The Bird looked over at Coach Dan, who gave no indication of wanting her to stop. “This is going to sound really dumb, but I’m going to say it, for Rex’s sake. I want to be part of this team. I don’t care about competing, but I want to be here, and be part of all this craziness. And Rex, he’s a part of this team, an important part. So when people asked me this week, about what happened to him — I guess it hit me, how important he was to us, to me. How I cared about him. And I guess that’s why, I got so scared.”
She was silent a moment, but all eyes in the room looked at her patiently. But The Bird shook her head. “Sorry. I didn’t mean… to speak… so long.” And then she became the young girl everyone thought they had known, quiet and awkward, looking like she wanted nothing more than to have all eyes in the room find some other focus.
Coach Dan stepped forward, relieving his student from further attention. Catching a glance at the team’s equipment sacks, leaning unopened against the short wall in front of the stage, he addressed the crowd of students. “People ask me all the time — teachers, students, people in town — why I’m a fencing coach. And if I have the time, I give them the full story, from that time I met ol’ Josef — ” his emphasis drawing the appreciative giggle of recognition he expected — “but mostly there’s no time to get into all that, so I just say that being a fencing coach, allows me to see my students learn lessons I could never teach, insights I could never hope to provide in any classroom.” He caught the eyes of Butch, standing at the far left of the semicircle, and quickly but pointedly made his way across the sea of faces in front of him. “And I can see today, you’ve learned one of those lessons — that none of us are alone.” He felt Annie squeeze his stomach. “None of us, needs ever feel that we’re alone.”

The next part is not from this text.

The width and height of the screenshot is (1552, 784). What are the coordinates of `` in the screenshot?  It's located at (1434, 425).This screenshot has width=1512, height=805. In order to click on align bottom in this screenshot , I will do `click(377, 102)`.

A slow, sharp clapping of hands from the equipment sacks. Coach Dan turned, expecting yet another surprise this afternoon, and was not disappointed. Standing above the equipment sack, now opened, that contained the team’s weapons, was Double-J, glaring at him caustically. “Nice speech, Jacobs. But if you don’t mind — ” the burly teen stooped down, lifted a saber from the sack, then raised it and pointed its tip directly at his coach — “some of us would like to get ready for States.”